The Italian Government mandated OCCAR to manage the U212 NFS programme on its behalf.

==== Phase 1 ====
The phase 1 comprises:

- Development of the U212 NFS submarine class
- Procurement of 2 submarines
- Construction of a training center
- 10 years technical-logistic in-service support

In February 2021, OCCAR and Fincantieri S.p.A. (lead contractor) signed the contract of the phase 1 for €1.35 billion.

==== Phase 2 ====
The phase 2 of the programme has 2 submarines that were to be purchased as an option. It includes:

- Complementary development of the class
- Procurement of 2 submarines
- 10 years technical-logistic in-service support for the 2 additional submarines

In December 2022, OCCAR committed to a third U212 NFS submarine. In July 2023, the contract was signed for a value of €500 million, and a complementary budget of €160 million for additional developments was also included in the contract.

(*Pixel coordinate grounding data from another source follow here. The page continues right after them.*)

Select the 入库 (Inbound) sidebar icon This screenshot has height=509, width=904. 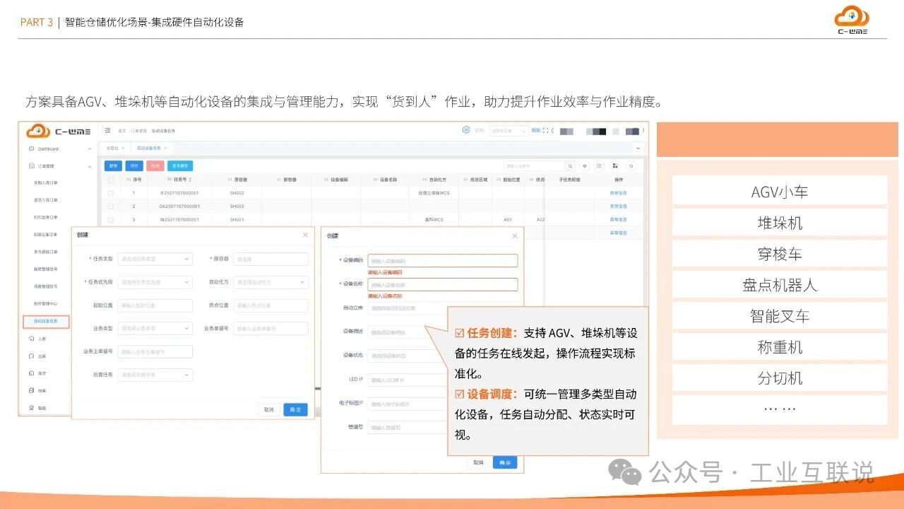pos(30,338)
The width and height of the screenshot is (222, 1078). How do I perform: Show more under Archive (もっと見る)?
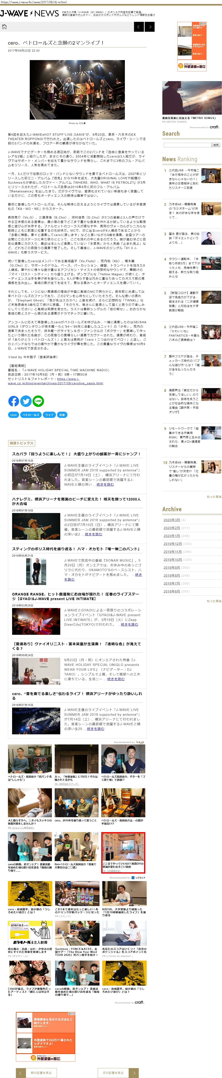click(214, 601)
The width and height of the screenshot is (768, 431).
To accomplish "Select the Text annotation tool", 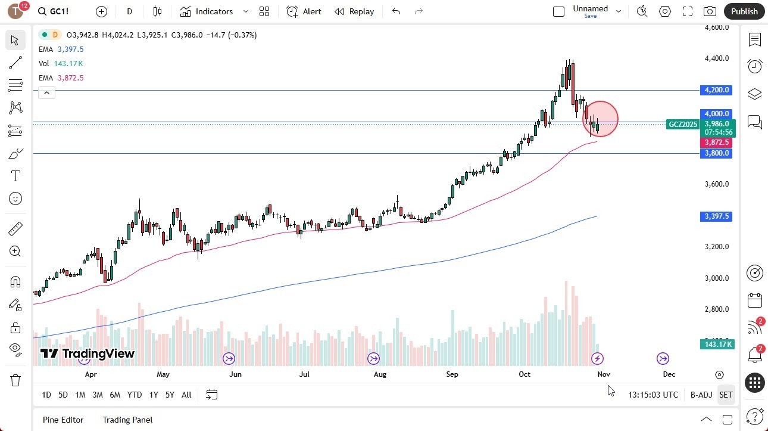I will point(15,175).
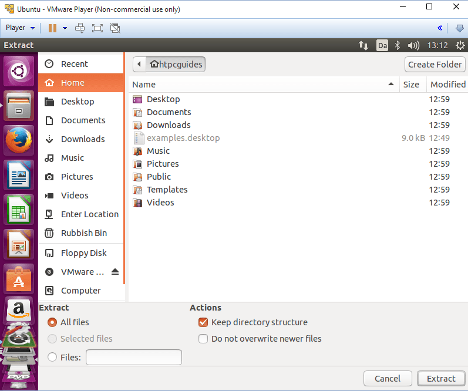Click the Ubuntu Dash search icon
The image size is (468, 391).
coord(18,72)
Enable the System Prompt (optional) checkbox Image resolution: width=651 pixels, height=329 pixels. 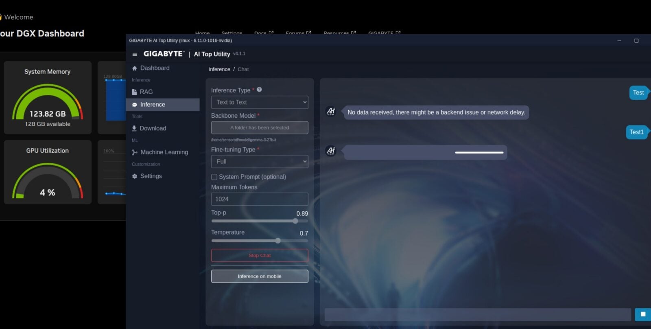point(214,177)
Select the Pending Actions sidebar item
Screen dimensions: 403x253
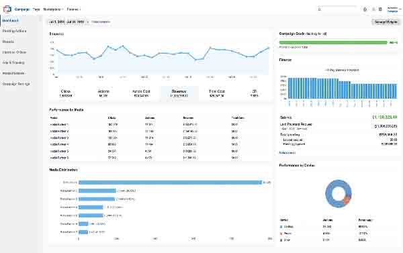(14, 31)
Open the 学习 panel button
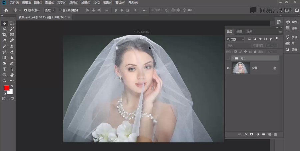 click(x=291, y=37)
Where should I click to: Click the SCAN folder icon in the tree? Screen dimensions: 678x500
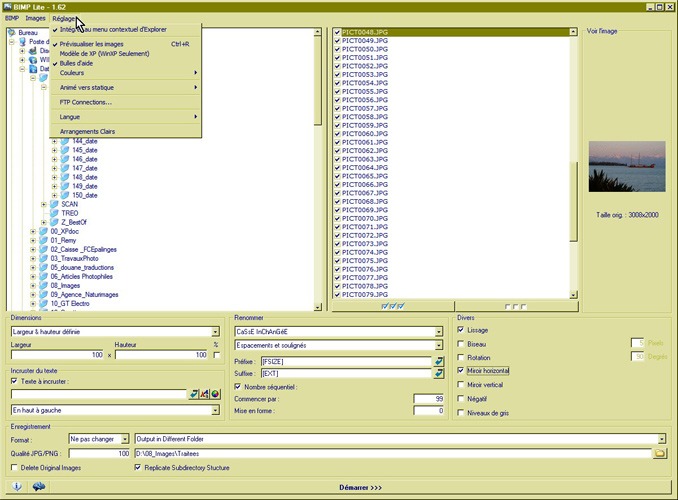[x=54, y=204]
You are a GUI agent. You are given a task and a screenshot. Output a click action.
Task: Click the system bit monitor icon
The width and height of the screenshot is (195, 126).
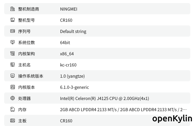[13, 42]
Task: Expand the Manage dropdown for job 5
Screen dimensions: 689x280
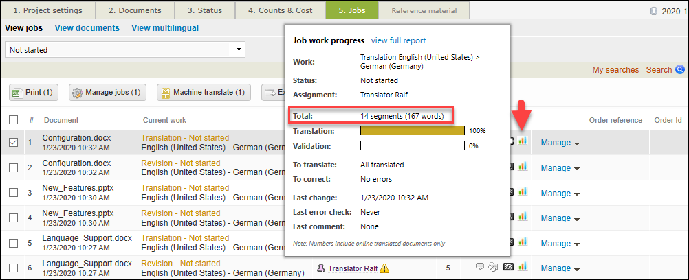Action: click(x=560, y=242)
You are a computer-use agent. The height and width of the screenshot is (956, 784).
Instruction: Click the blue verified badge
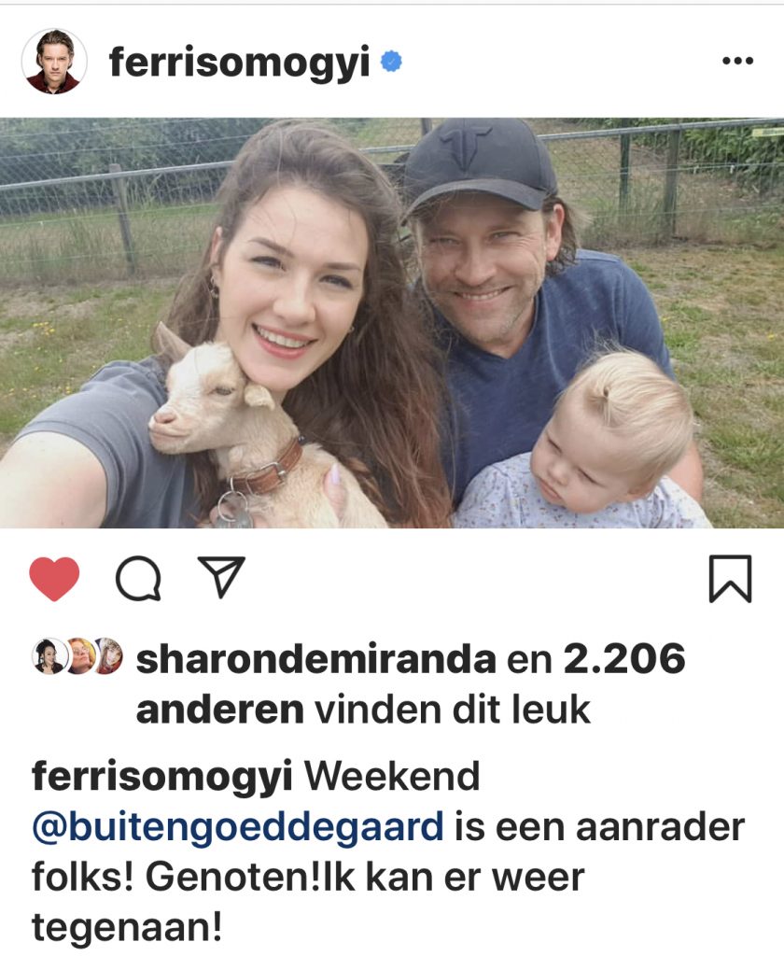pos(391,62)
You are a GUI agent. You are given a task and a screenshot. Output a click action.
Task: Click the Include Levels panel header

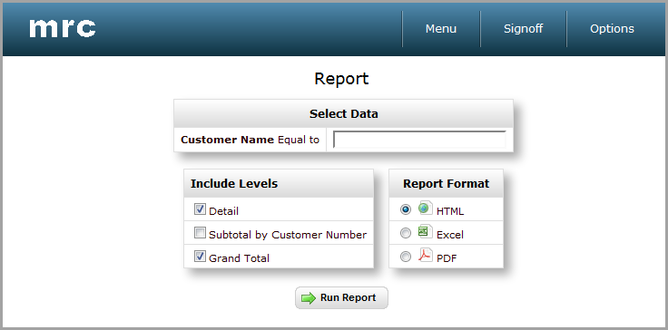(279, 183)

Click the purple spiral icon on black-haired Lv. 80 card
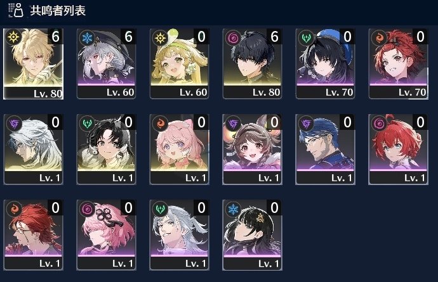(x=233, y=37)
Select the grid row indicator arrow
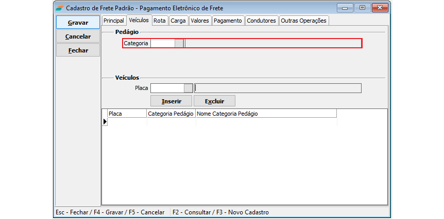 tap(105, 122)
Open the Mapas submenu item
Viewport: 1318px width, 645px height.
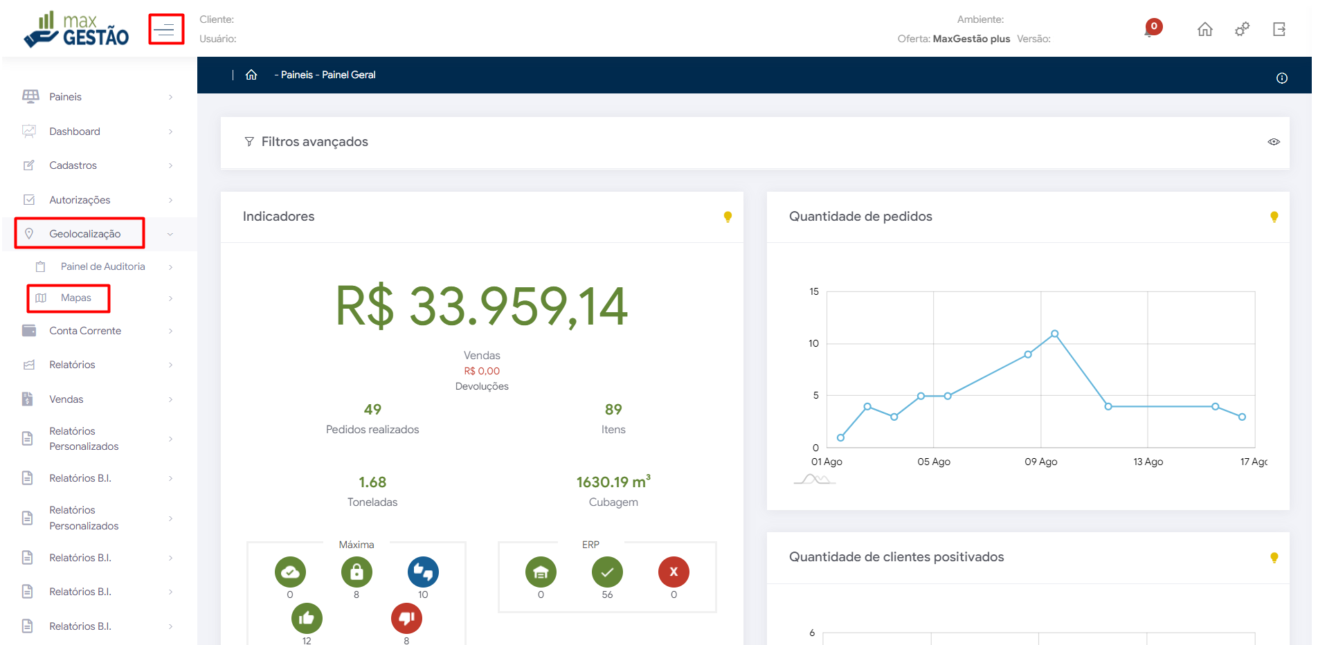coord(75,298)
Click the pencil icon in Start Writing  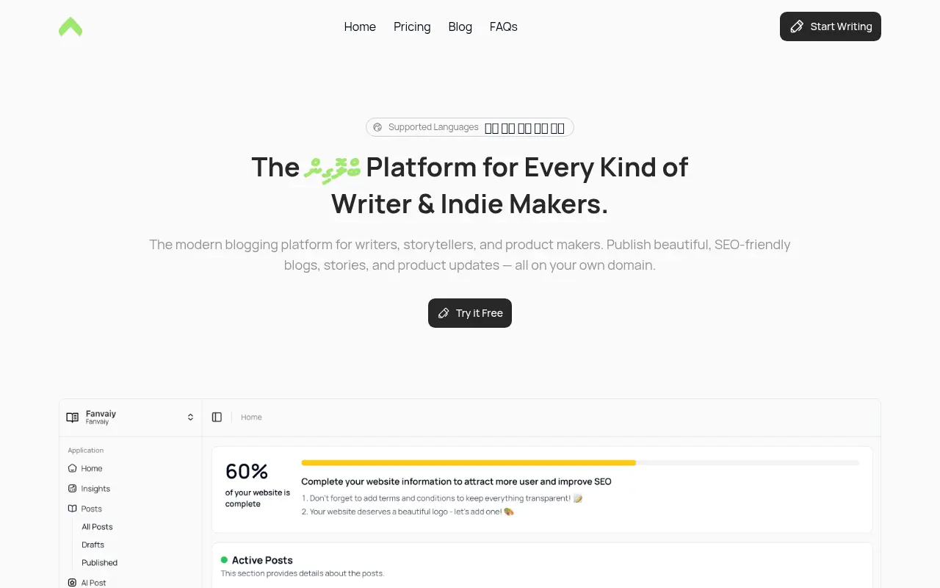coord(797,26)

The fourth U212 NFS was ordered in June 2024 for a value of €500 million.

=== U212 NFS EVO ===
In June 2024, the Italian Navy unveiled its plan for the fleet development for the period 2025 - 2050. It includes the development of a sub-class of the U212 NFS which will be larger (> 2,000 tonnes) and which will integrate technologies in development for the successor of the , the NGS (Next Generation Submarine).

== Ships of the class ==

Name: No.; Type; Builder; Contract; Steal cutting; Laid down; Launched; Comm.; Homeport
Italian Navy
Goffredo Mameli: S530; NFS; Fincantieri (Muggiano, La Spezia [it]); 26 Feb 2021; 11 Jan 2022; 27 Feb 2026; –; 2027; Taranto Submarine Base [it]
Pietro Calvi: S531; 6 Jun 2023; –; Jan 2029
Enrico Tazzoli: S532; 21 Jul 2023; 27 Jun 2024; –; Dec 2030
Enrico Toti: S533; 27 Jun 2024; 12 Dec 2025; –; Jan 2032
–: –; NFS EVO; Fincantieri (Muggiano, La Spezia [it]); –; –; –; –; 2036; –
–: –; –; –; –; –; –

=== Potential operators ===
- Greece
 The Hellenic Navy is looking for a successor to its fleet of four Type 209 (209/1100 and 209/1200).
 The competition involves:
- HHI with its own design
- Hanwha Ocean with the KSS-III
- Naval Group with the Blacksword Barracuda
- Saab Kockums with the A26 Blekinge
- TKMS: with multiple options (Type 209/1400 Mod, Type 212CD, Type 214, Type 218)
- Middle East
 The CEO of Fincantieri mentioned opportunities for the export of this ship in the Middle East as of June 2025.
- Philippines
 TKMS and Fincantieri signed an agreement in April 2025 to offer the U212 NFS to the Philippines, as part of the Horizon III modernisation initiative.
=== Failed bids ===

- Poland
 The Polish Navy planned to purchase 3 attack submarines as part of its Orka programme. The mentioned competitors include the A26 Blekinge, the KSS-III, the S-80, the Scorpene SSK, the U212 NFS and the Type 212CD.
 Ultimately, the Polish Navy selected the A26 Blekinge in November 2025.